┏━━

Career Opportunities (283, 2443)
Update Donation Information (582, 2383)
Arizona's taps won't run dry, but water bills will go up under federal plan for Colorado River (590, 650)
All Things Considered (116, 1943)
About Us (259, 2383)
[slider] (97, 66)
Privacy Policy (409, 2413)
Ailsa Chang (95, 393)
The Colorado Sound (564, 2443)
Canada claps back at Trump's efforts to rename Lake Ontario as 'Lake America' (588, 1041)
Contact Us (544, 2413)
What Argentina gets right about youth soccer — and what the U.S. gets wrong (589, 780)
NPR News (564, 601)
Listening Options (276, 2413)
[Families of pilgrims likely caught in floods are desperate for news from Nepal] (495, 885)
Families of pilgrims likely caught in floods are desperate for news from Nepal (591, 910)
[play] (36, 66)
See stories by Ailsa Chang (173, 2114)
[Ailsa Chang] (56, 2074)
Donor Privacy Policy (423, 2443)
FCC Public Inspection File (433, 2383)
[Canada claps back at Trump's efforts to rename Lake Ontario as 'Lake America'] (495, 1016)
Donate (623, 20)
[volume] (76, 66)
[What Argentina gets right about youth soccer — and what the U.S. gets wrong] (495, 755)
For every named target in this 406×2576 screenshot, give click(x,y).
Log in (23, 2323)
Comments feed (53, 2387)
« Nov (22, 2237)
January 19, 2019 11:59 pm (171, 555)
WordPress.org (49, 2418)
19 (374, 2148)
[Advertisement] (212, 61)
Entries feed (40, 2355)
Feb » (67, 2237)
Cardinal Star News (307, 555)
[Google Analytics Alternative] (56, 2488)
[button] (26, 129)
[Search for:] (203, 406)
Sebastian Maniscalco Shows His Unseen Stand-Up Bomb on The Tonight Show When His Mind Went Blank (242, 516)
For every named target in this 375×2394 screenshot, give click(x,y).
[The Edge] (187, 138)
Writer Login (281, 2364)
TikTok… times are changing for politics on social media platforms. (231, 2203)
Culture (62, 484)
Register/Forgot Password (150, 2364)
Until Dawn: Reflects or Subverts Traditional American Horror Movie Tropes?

┗━━

## WHAT YOU WILL DO
Reply with the lines from the one that contains "[Google Analytics Alternative] (56, 2488)" through the last line of the material above, copied exactly and nothing else.

## SOLUTION FOR THIS EXERCISE
[Google Analytics Alternative] (56, 2488)
[button] (26, 129)
[Search for:] (203, 406)
Sebastian Maniscalco Shows His Unseen Stand-Up Bomb on The Tonight Show When His Mind Went Blank (242, 516)
For every named target in this 375×2394 screenshot, give click(x,y).
[The Edge] (187, 138)
Writer Login (281, 2364)
TikTok… times are changing for politics on social media platforms. (231, 2203)
Culture (62, 484)
Register/Forgot Password (150, 2364)
Until Dawn: Reflects or Subverts Traditional American Horror Movie Tropes?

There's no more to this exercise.